▶ QUOTED TEXT
Posted by Thinker on December 13, 2003 at 20:03:27

In Reply to: No one threatened to break our arms posted by Oldtimer on December 13, 2003 at 19:20:35:

You don't need guns when you've got someone's soul captive. That was my point. The force and coercion we are talking about was NOT "merely" losing a job or losing the trust of your colleagues -- you can always get another job.

We are talking about people taking spirtual authority over you. You are dealing with minds/souls that were worn down. We are talking about the possibility of losing your children forever as they are spirited away by your obedient sold-out partner, into selah conditions in some unknown country. We are talking about having burned our bridges and pissed off our relatives and not being able to go back to them, having no outside help. You're talking about in many cases, your parents being the whole reason you escaped to join a cult in the first place, and losing contact with them for decades. The fact is we believed our parents were systemites to be used and discarded. You are talking about a time when cult awareness was minimal, and resources/support for people exiting virtually non-existant.

▶ DATA
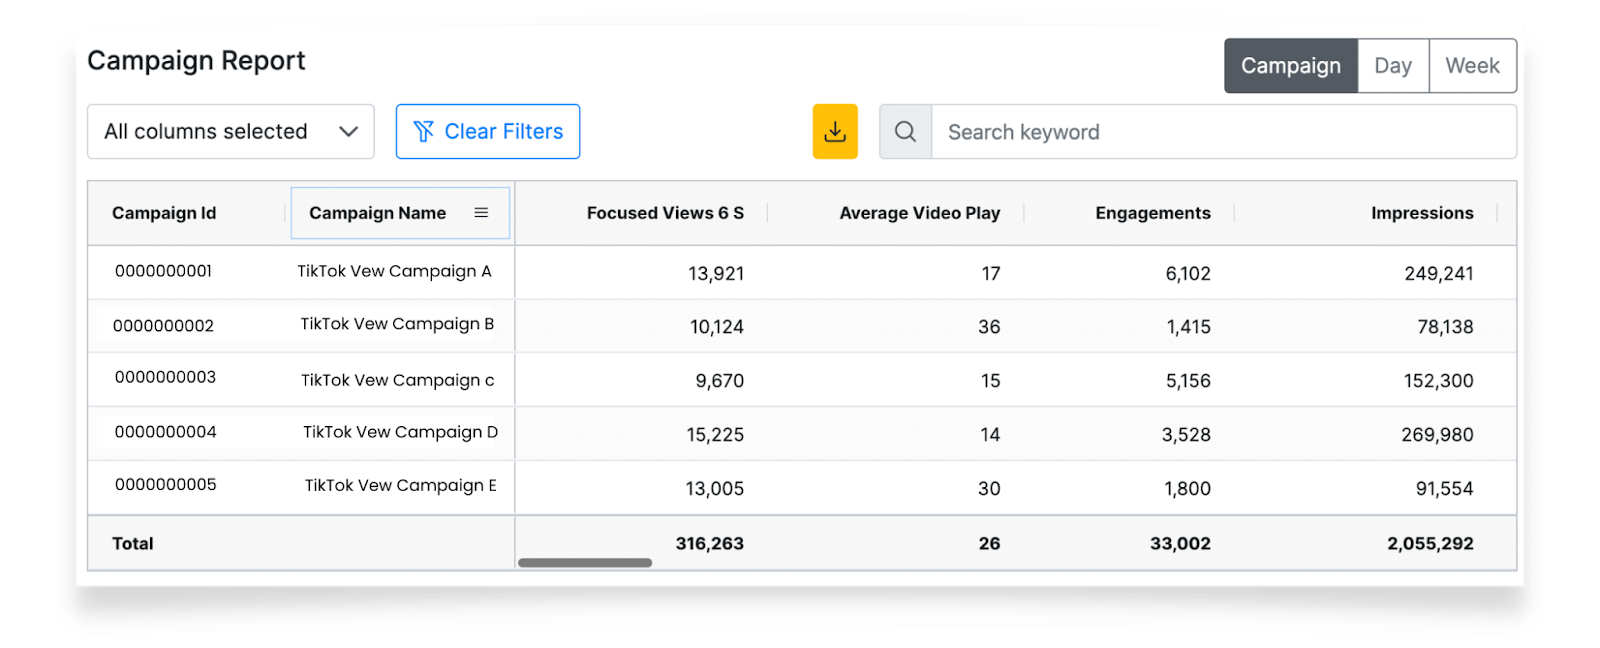Sort by the Engagements column header
Screen dimensions: 1600x648
(1152, 213)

▶ EXERCISE
In the forum reply about cult coercion, what does the writer say they believed their parents were?

▶ ANSWER TO THIS TASK
Systemites to be used and discarded.